** Opening Raw data block **

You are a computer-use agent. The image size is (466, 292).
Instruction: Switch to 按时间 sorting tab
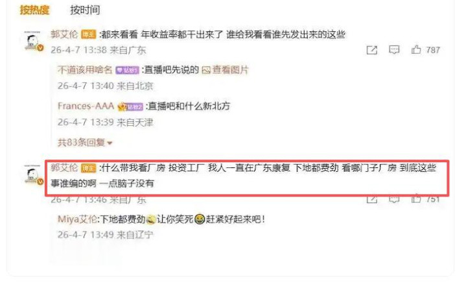coord(85,10)
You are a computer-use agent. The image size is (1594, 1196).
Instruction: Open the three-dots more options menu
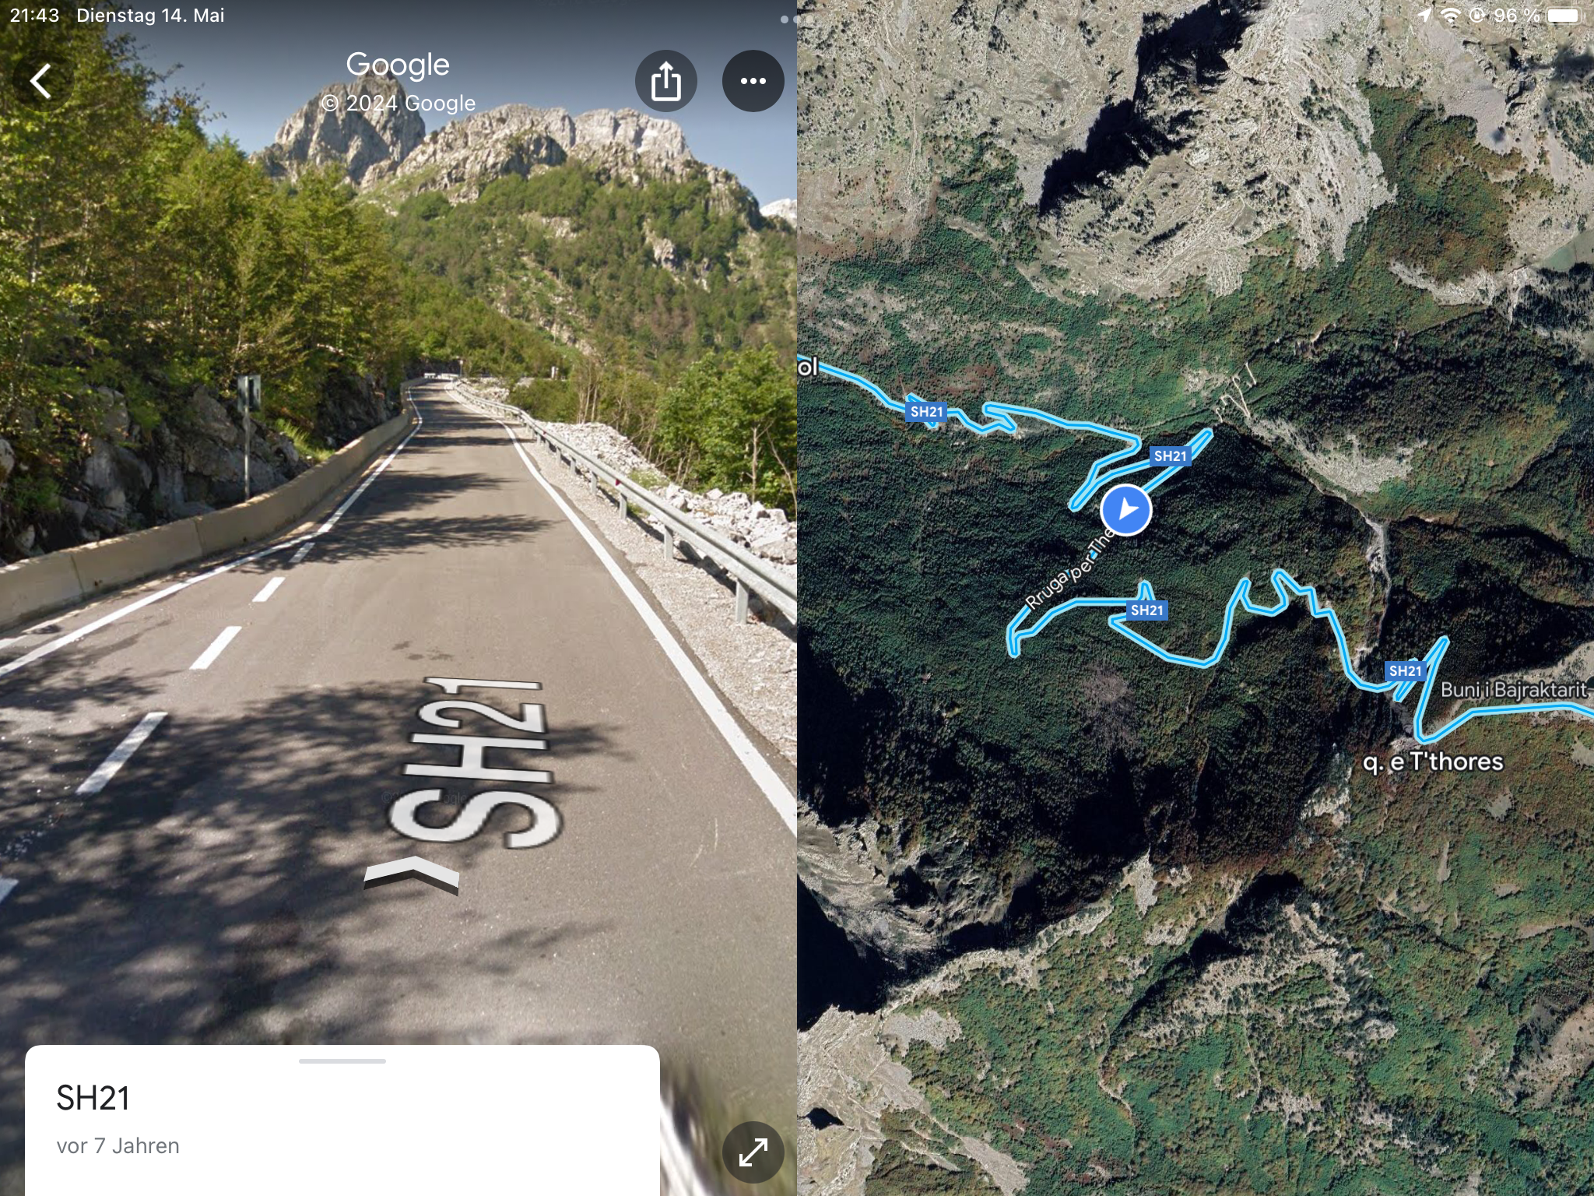(753, 81)
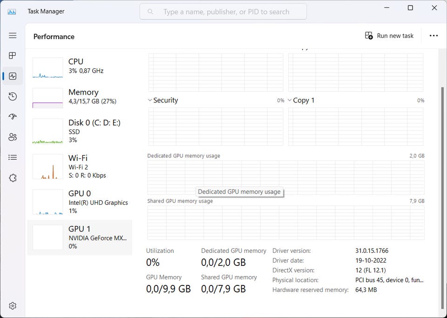Open the Processes page icon
Image resolution: width=447 pixels, height=318 pixels.
[x=13, y=56]
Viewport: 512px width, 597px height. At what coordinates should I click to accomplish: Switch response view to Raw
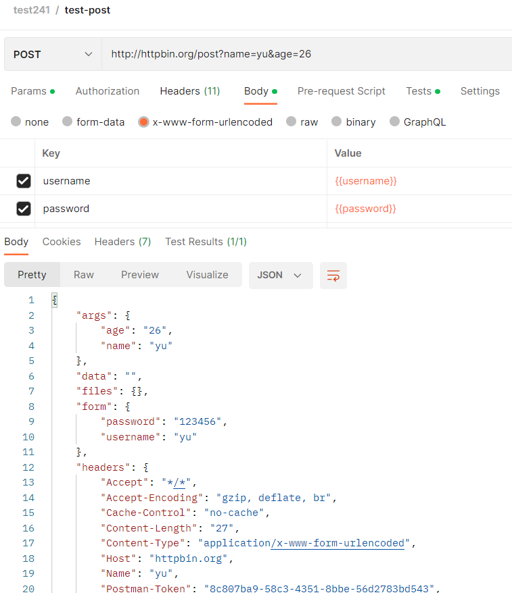pos(84,275)
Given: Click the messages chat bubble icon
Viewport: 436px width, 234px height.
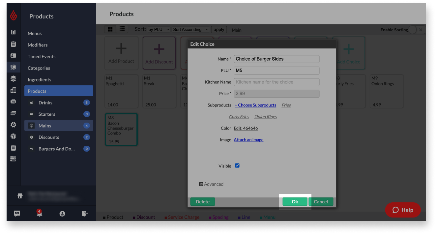Looking at the screenshot, I should [17, 213].
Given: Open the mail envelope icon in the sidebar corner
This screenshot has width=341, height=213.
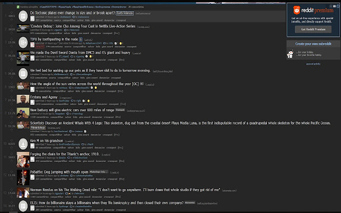Looking at the screenshot, I should (334, 6).
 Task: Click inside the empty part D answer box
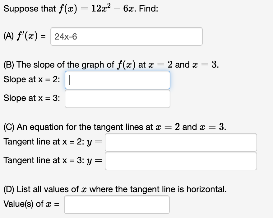(117, 204)
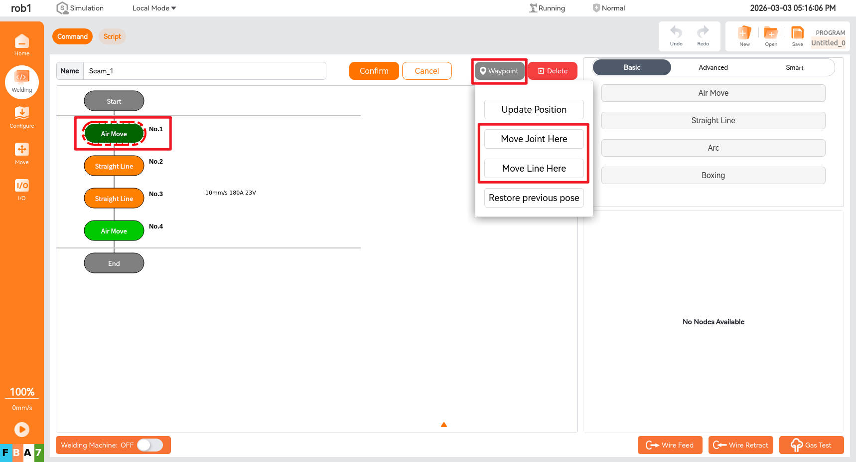Toggle the Welding Machine switch
Screen dimensions: 856x462
click(x=150, y=445)
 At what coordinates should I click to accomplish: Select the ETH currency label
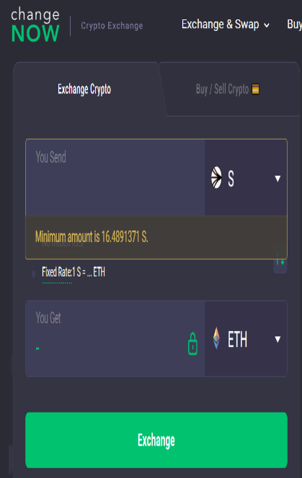tap(237, 339)
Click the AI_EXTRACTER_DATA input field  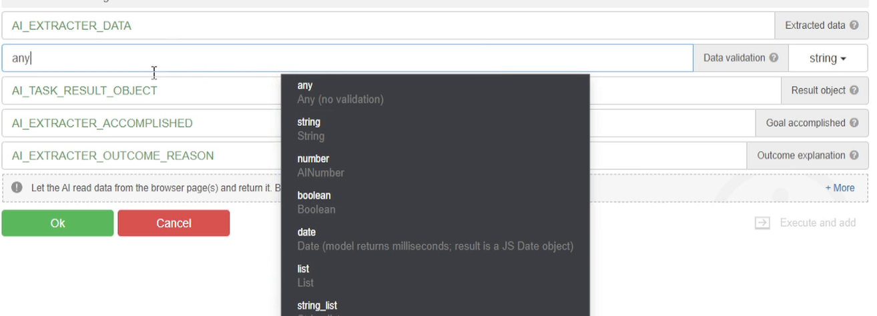coord(388,25)
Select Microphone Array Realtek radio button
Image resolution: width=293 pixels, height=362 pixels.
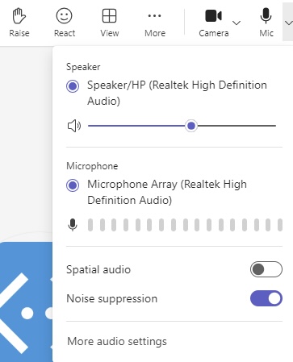pos(73,185)
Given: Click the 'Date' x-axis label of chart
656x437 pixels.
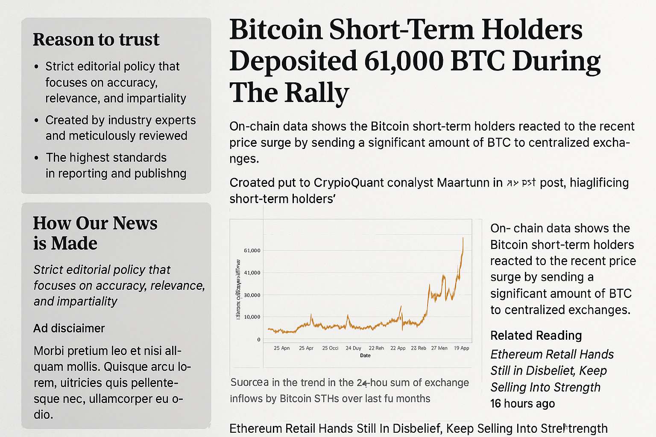Looking at the screenshot, I should [365, 355].
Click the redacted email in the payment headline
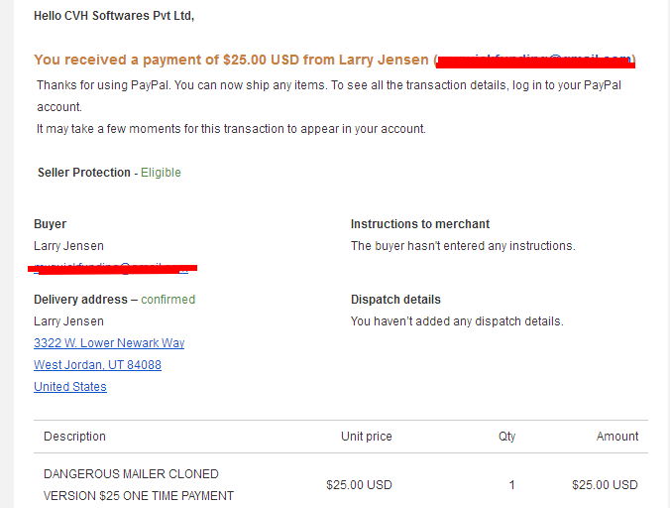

** Closing Raw data block **

Exercise directions » Each line above that contains "Given" must be copied out.

Answer for this exercise »
Given: Click the messages chat bubble icon
Given: Open the mail envelope icon in the sidebar corner
Given: Click the 'Date' x-axis label of chart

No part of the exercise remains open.